[Items from a data source]
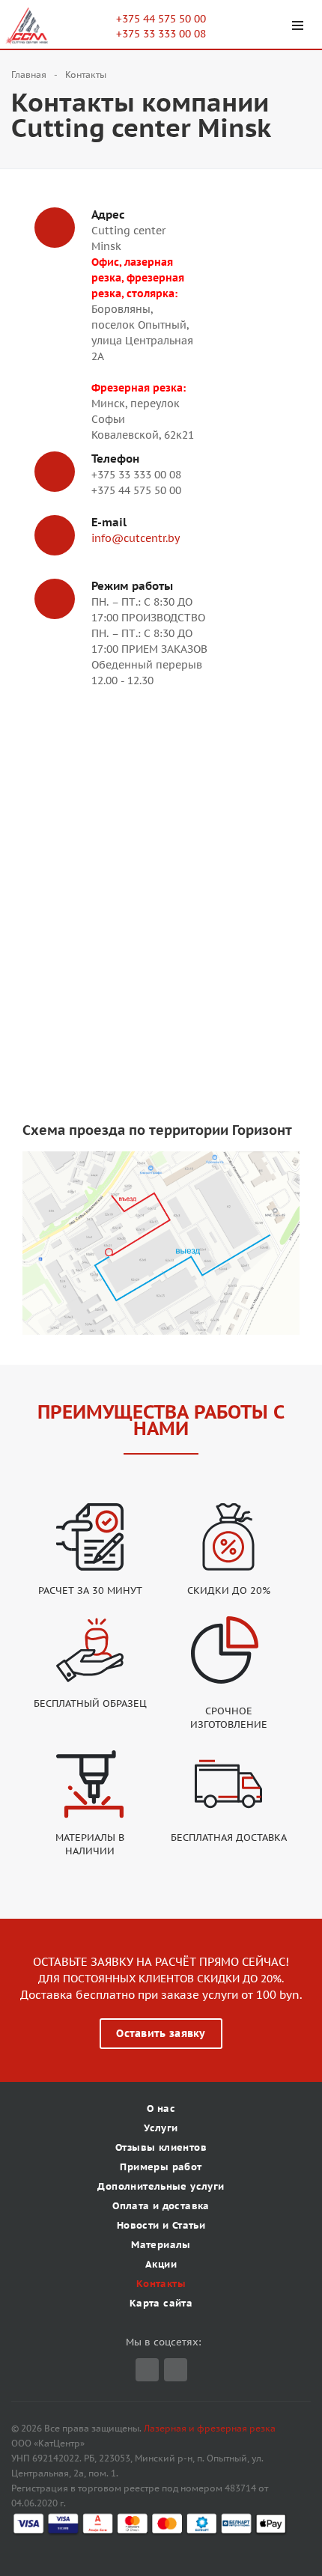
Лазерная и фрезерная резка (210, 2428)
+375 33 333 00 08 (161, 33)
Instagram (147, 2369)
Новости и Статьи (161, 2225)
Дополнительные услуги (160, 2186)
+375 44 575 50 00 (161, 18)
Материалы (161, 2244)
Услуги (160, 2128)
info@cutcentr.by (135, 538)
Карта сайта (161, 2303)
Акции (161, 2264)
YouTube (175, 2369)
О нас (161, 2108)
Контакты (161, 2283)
...
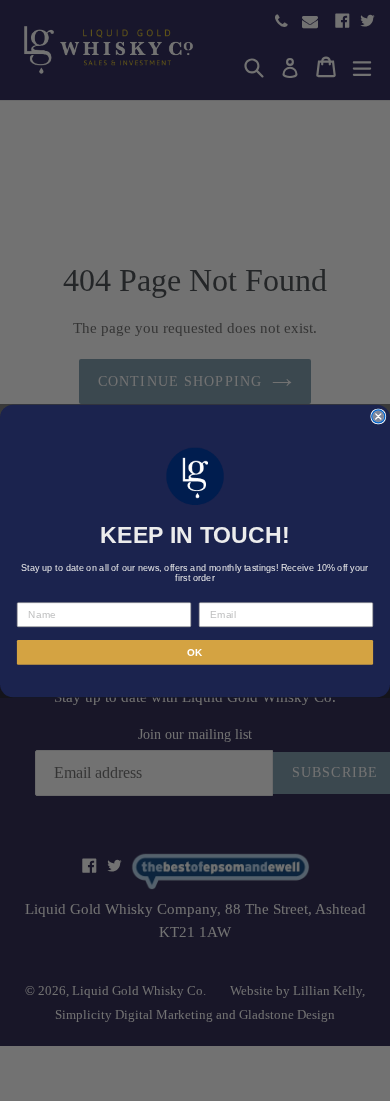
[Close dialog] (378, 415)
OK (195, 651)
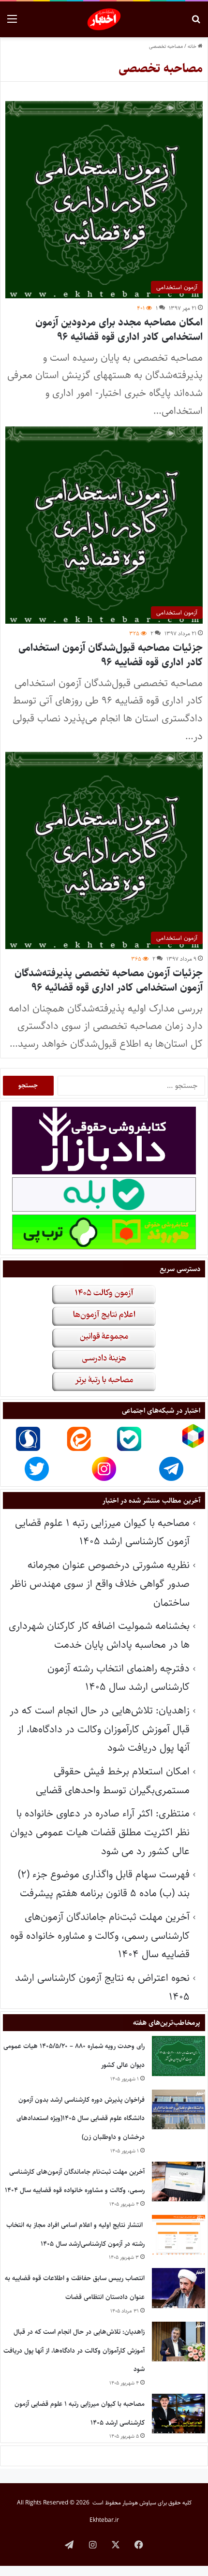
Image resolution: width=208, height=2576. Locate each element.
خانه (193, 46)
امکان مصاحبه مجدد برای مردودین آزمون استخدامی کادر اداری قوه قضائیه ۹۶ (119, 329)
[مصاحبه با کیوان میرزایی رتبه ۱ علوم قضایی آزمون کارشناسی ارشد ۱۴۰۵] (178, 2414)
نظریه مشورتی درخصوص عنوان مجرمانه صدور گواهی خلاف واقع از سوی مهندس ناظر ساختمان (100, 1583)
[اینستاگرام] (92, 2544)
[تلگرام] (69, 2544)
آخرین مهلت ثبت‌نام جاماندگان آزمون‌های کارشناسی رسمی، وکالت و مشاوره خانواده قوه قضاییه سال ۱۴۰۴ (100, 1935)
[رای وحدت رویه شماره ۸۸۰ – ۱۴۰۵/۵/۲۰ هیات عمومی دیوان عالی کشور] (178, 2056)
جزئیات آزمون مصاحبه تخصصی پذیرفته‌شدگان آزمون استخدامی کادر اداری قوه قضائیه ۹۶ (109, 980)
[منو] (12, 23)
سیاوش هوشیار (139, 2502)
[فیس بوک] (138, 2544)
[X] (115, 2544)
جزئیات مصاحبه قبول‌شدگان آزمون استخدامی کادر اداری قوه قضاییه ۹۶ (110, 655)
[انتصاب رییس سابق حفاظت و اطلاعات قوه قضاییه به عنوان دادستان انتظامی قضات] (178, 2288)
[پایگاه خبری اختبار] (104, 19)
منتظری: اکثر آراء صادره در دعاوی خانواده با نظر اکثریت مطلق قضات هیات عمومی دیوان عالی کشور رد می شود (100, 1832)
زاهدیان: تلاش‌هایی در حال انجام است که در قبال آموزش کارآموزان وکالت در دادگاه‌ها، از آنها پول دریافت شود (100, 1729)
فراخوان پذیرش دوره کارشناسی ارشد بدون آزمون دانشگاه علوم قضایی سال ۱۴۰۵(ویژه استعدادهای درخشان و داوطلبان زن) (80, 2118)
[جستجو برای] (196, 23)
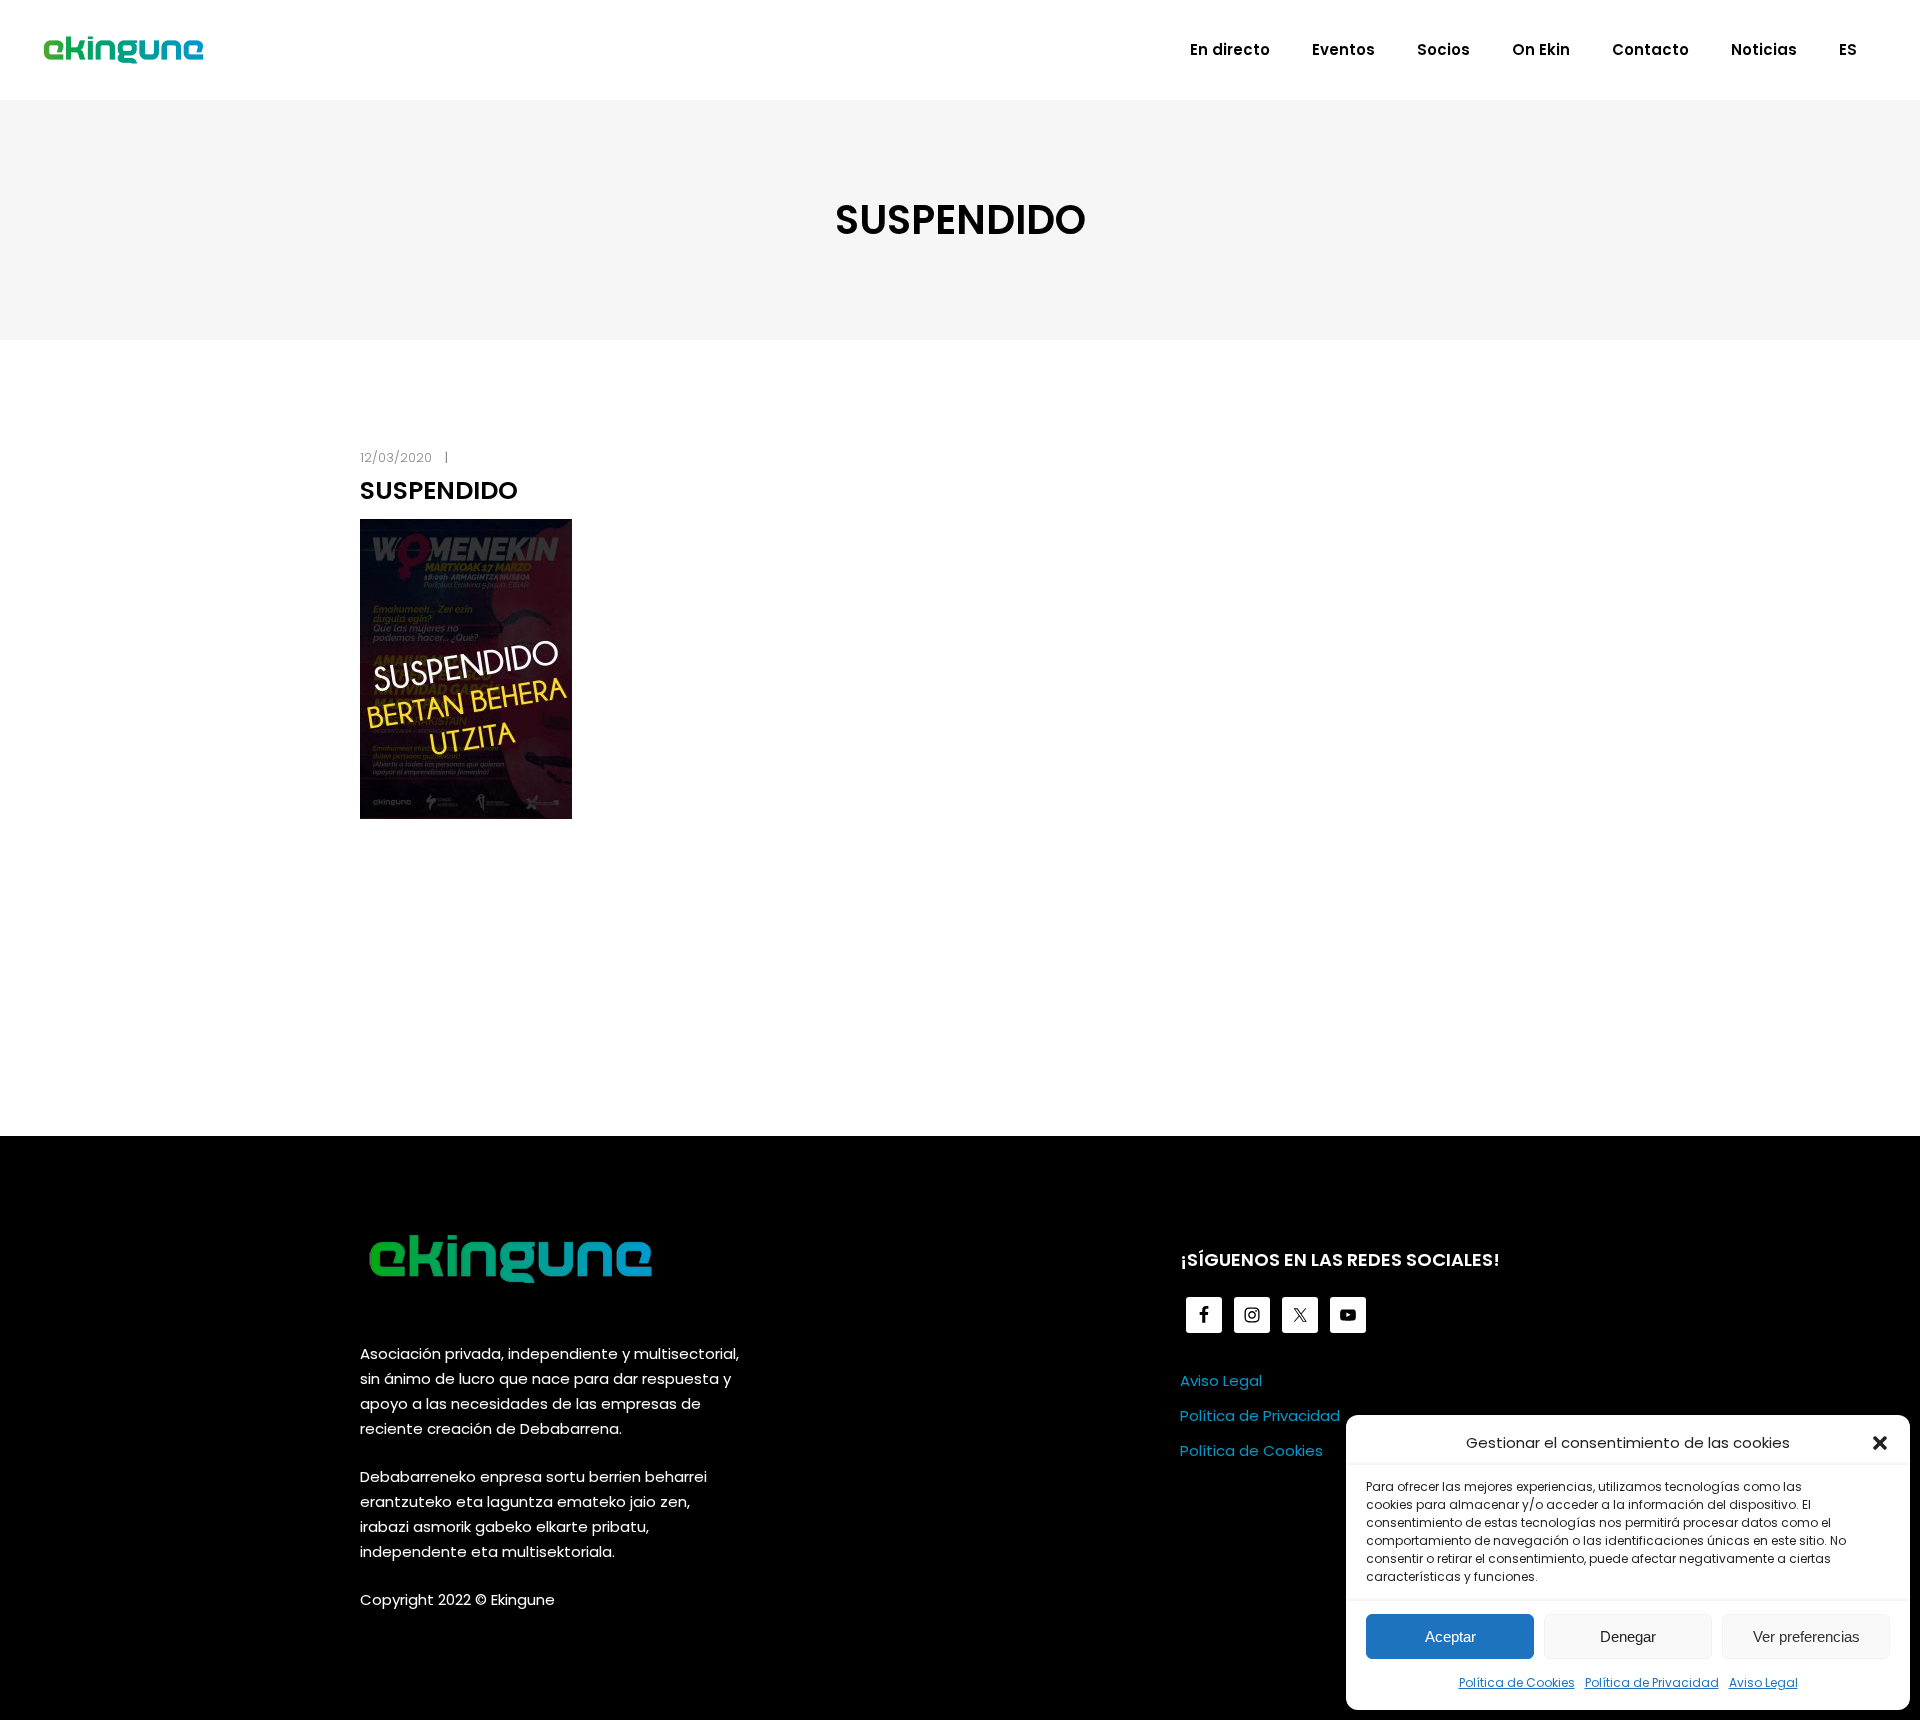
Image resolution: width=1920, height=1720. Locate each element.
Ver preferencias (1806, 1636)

### Brief:
All lines in the data above from the one with "[تلگرام] (69, 2544)" through the one with "منتظری: اکثر آراء" must be repeated exactly, and no others.

### Your response:
[تلگرام] (69, 2544)
آخرین مهلت ثبت‌نام جاماندگان آزمون‌های کارشناسی رسمی، وکالت و مشاوره خانواده قوه قضاییه سال ۱۴۰۴ (100, 1935)
[رای وحدت رویه شماره ۸۸۰ – ۱۴۰۵/۵/۲۰ هیات عمومی دیوان عالی کشور] (178, 2056)
جزئیات آزمون مصاحبه تخصصی پذیرفته‌شدگان آزمون استخدامی کادر اداری قوه قضائیه ۹۶ (109, 980)
[منو] (12, 23)
سیاوش هوشیار (139, 2502)
[فیس بوک] (138, 2544)
[X] (115, 2544)
جزئیات مصاحبه قبول‌شدگان آزمون استخدامی کادر اداری قوه قضاییه ۹۶ (110, 655)
[انتصاب رییس سابق حفاظت و اطلاعات قوه قضاییه به عنوان دادستان انتظامی قضات] (178, 2288)
[پایگاه خبری اختبار] (104, 19)
منتظری: اکثر آراء صادره در دعاوی خانواده با نظر اکثریت مطلق قضات هیات عمومی دیوان عالی کشور رد می شود (100, 1832)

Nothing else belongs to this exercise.